**EXTRACTED RECORDS:**
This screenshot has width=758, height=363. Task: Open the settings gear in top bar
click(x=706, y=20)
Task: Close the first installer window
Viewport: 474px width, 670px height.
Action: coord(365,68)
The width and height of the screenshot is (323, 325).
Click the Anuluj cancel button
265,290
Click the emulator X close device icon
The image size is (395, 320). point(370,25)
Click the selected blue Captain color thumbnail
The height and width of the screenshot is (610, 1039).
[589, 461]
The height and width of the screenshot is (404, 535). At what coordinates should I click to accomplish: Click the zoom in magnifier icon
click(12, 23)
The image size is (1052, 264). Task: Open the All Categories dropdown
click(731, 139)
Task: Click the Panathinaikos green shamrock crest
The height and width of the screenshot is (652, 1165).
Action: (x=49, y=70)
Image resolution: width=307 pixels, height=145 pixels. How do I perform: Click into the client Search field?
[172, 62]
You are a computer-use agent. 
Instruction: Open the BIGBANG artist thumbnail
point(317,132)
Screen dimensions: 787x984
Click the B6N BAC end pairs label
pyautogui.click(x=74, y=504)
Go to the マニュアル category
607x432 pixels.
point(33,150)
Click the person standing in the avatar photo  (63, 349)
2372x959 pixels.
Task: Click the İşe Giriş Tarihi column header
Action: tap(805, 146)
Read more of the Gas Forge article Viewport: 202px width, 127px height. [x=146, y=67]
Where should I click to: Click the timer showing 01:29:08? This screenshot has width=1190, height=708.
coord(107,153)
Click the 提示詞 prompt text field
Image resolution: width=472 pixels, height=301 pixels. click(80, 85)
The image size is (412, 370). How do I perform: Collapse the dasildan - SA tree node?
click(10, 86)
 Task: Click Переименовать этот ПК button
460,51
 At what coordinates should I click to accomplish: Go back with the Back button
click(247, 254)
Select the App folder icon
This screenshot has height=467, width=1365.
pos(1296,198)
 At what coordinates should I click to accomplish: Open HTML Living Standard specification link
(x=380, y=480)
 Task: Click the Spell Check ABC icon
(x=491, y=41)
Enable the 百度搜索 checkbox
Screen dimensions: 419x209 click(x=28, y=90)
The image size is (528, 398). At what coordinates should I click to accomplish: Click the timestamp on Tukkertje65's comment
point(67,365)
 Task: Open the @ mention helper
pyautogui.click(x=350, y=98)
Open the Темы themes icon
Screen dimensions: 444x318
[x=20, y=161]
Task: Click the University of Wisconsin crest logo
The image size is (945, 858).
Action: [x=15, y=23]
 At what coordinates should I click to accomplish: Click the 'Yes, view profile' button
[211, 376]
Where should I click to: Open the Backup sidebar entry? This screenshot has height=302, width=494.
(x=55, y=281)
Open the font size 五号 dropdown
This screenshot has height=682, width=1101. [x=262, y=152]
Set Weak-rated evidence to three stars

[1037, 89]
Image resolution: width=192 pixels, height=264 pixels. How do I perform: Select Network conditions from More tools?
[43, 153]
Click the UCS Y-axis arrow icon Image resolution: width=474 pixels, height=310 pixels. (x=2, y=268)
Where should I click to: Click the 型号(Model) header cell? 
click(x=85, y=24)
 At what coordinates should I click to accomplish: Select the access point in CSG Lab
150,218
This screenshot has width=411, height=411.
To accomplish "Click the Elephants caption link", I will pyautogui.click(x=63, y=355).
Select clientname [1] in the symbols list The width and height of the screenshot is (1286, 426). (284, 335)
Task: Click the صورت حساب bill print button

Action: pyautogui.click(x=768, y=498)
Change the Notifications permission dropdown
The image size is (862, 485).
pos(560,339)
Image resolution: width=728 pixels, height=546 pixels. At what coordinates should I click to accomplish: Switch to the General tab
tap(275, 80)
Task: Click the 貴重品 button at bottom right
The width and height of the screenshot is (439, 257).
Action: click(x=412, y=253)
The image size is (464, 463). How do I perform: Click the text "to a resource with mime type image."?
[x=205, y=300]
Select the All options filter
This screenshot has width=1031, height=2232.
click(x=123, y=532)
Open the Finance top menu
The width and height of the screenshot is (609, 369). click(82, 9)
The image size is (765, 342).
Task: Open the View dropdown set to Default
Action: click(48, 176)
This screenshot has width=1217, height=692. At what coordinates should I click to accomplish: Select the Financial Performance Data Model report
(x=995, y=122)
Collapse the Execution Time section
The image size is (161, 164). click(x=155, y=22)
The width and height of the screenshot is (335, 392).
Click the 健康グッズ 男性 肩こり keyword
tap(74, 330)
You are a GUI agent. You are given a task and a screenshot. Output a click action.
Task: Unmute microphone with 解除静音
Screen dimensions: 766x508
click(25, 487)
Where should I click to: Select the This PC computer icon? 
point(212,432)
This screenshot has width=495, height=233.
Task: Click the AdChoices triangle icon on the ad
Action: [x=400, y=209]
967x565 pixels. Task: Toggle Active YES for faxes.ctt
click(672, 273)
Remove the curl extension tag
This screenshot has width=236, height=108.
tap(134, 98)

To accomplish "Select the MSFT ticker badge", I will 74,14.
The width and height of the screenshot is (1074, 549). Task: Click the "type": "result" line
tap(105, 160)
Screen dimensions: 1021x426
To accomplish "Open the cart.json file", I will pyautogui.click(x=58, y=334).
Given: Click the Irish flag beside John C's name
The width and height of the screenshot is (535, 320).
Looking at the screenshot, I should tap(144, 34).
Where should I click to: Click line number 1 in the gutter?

**WHAT TO PRODUCE:** Looking through the records, copy out every line in which the word "agent" is found.

**OUTPUT OF THE TASK:**
You are a computer-use agent. 
You are a GUI agent. You are given a task and a screenshot. Output a click action.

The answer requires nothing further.